Date: Mon, 15 Mar 2004 07:42:00 EST
Reply-To: RAlanen@AOL.COM
Sender: Vanagon Mailing List <vanagon@gerry.vanagon.com>
From: Frank Condelli <RAlanen@AOL.COM>
Subject: Re: problems installing second battery
Content-Type: text/plain; charset="US-ASCII"
In a message dated 15/03/2004 12:04:49 AM Eastern Standard Time,
LISTSERV@GERRY.VANAGON.COM writes:
The full detail, along with a couple of pictures to explain, is on the web
here: http://users.rcn.com/jhecht/batteries. The basic situation is that I
bought an Optima yellow-top, and on the instructions of someone in an RV
shop we bought an isolator (the type with two diodes inside to direct
current) that is used by RV folks to connect their second battery. Steve
first wired the old battery to the isolator, and with just that connected
the van wouldn't start. He checked it and played with it but couldn't
figure out why it wouldn't work. It was dark out by then, so we couldn't
experiment further, but he also felt he needed more knowledge than we had.
If you think you might have any suggestions, please take a look at the
website, which includes the wiring chart we're following, photo of the old
battery explaining what we connected (bad quality, unfortunately, it was
dark when I took it), and a list of hypotheses as to what might be wrong.
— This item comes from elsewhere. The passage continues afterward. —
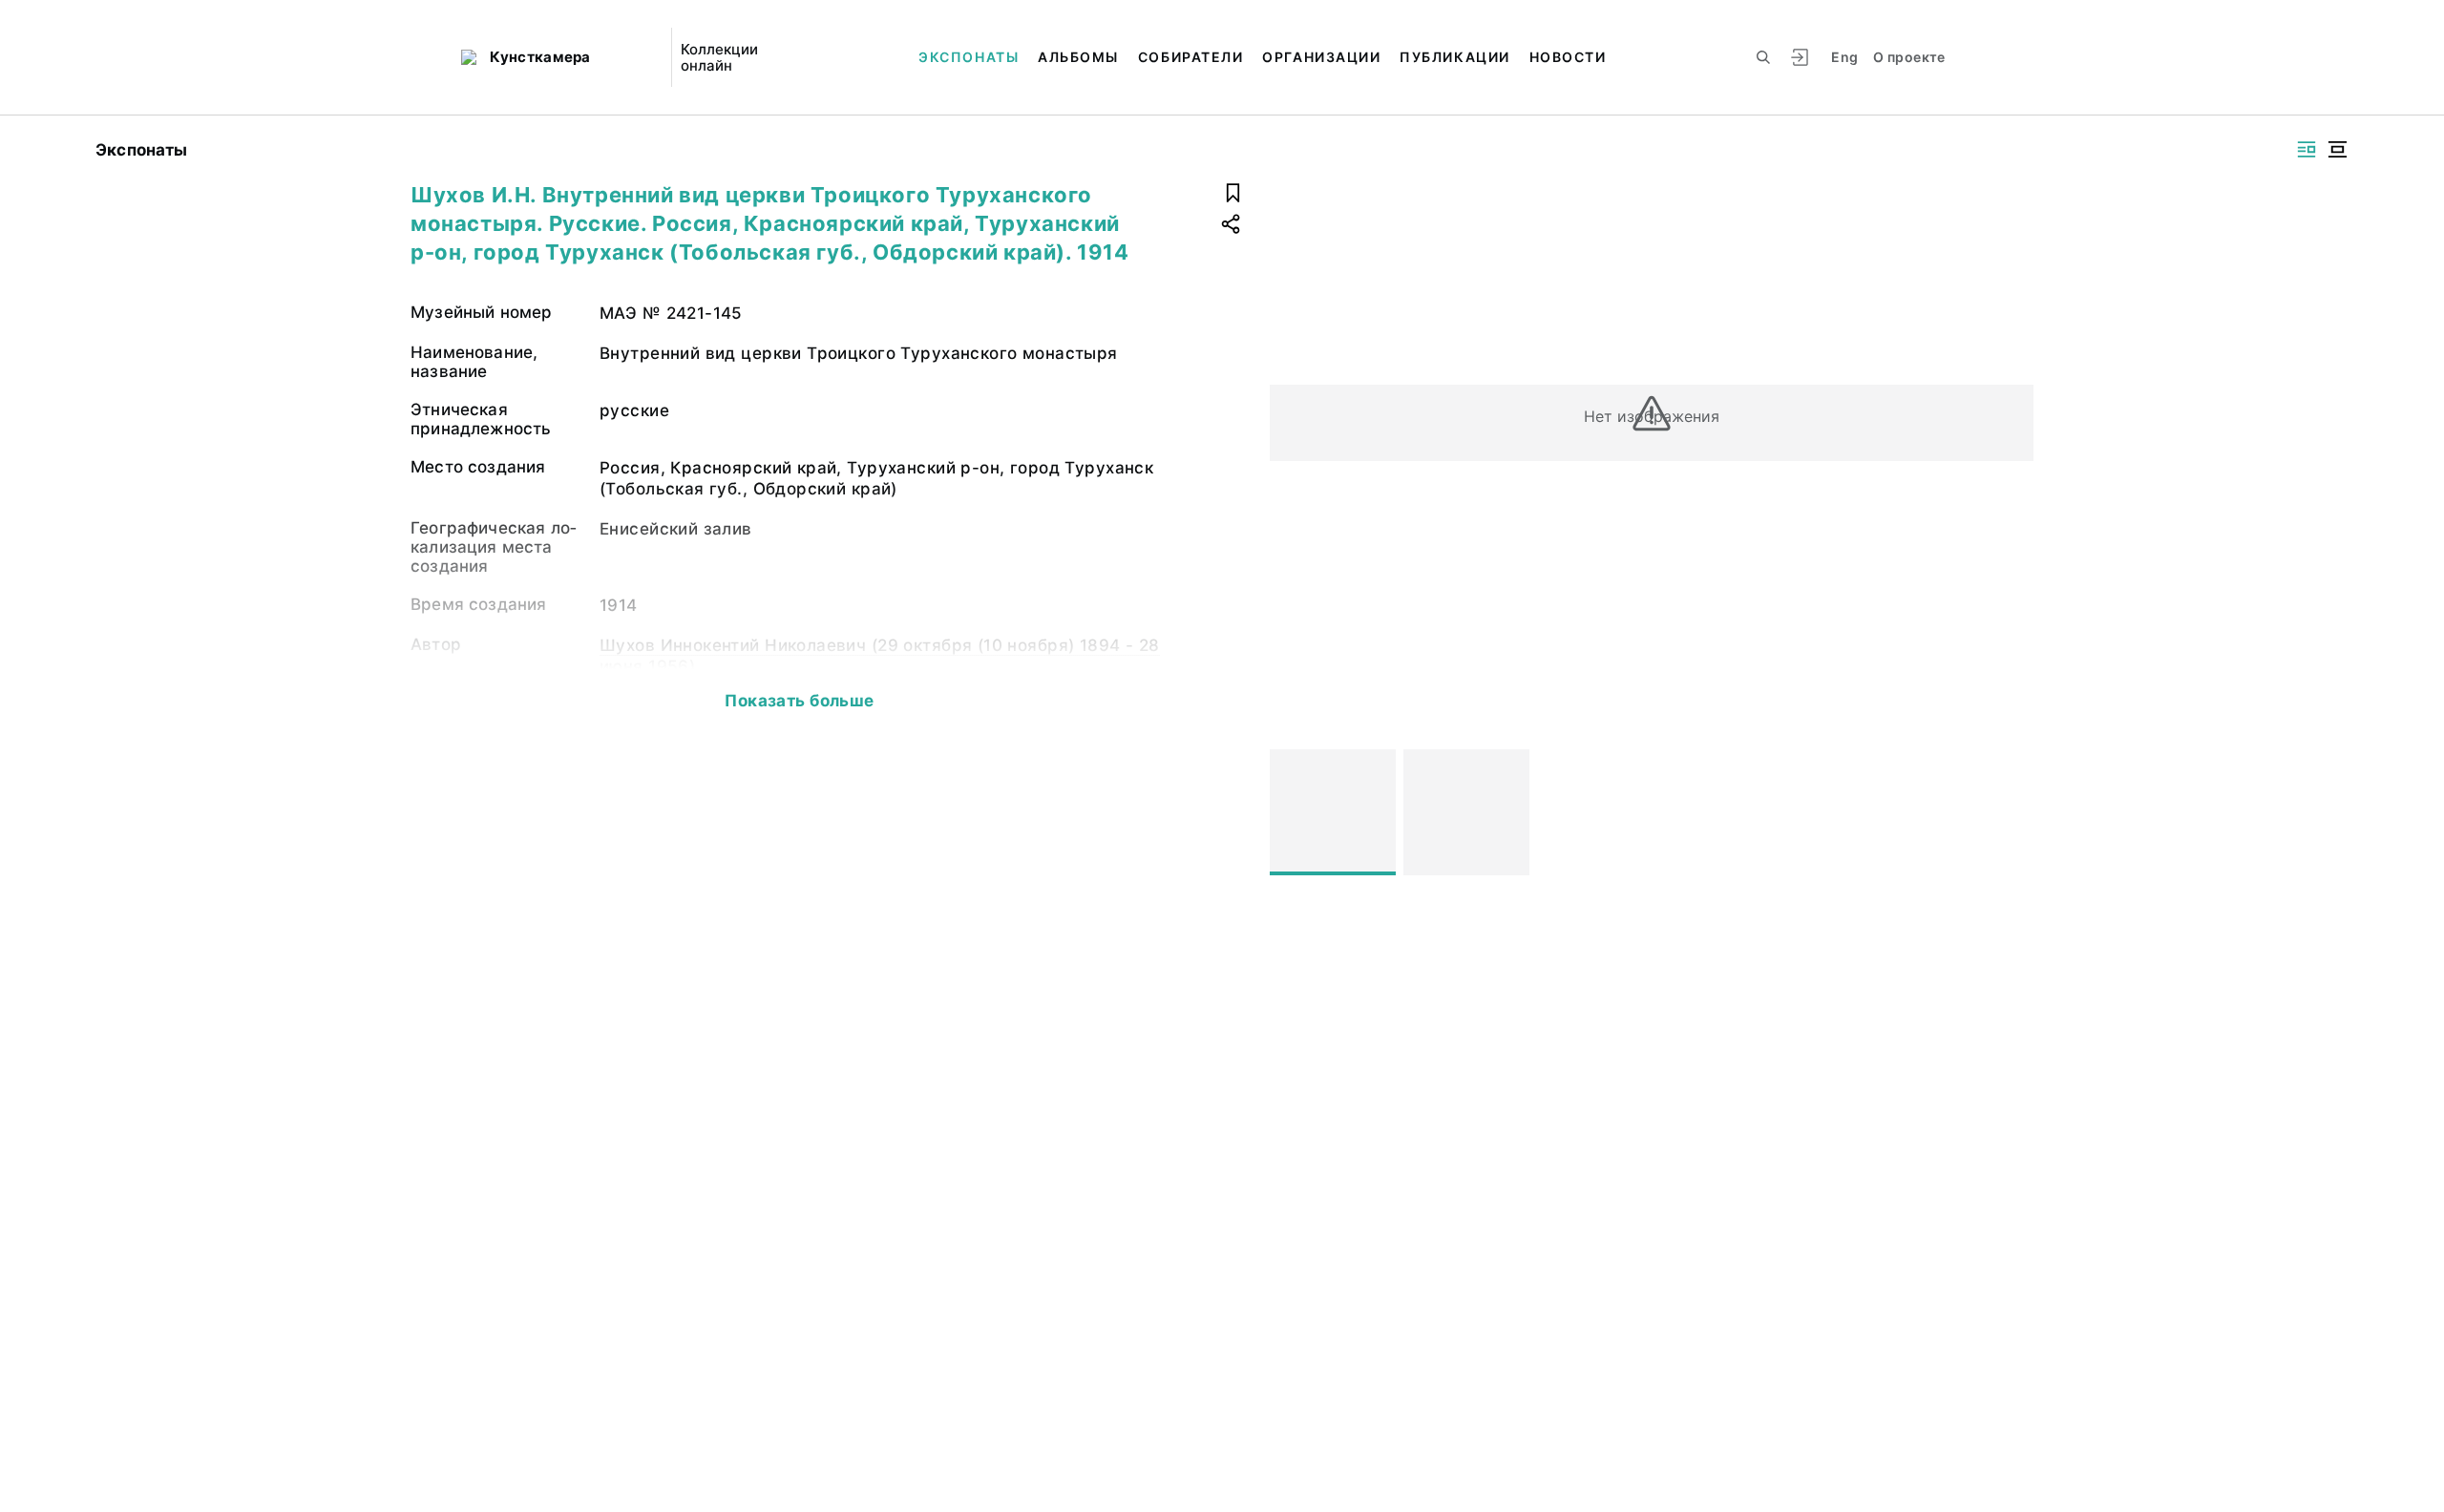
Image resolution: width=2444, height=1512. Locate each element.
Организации (1321, 57)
And if you reply, PLEASE copy Steve on your email
I did not copy Steve as I don't find his email address in your message
(all those ormswyn
addresses - I don't know which he actually checks) so he'll be able to mull
over your thoughts. He's not on the vanagon list.
Joy, I just went through this process on my Westy and helped out a few
others with info. See the archives for lots more details. First thing I will say
to you is to use the Sure Power model 1315 to bridge your two batteries. Of
all the methods I have personally tried this one is the most successful in
all respects albeit more expensive but in the long run it is the best way
period. I am going to copy below a few messages I sent to others who involved in
the same task as you and hopefully all this info gets into the archiove for
future benift of all. Good luck and hope to see you soon at Everybus.
Start of copied messages ............
<<<<<No, I did not miss you post. I've been mulling over all the advice on
this issue now for a few days and decided that the Sure-Power gadget was the
right way to go. Called up to the local RV place and they had two in stock
at $124. Went up and got one and spent most of Monday installing it. I see
a big difference in the voltage of the aux battery after shutting down the
van after short runs now. Battery is always up to above 13 volts at shut down.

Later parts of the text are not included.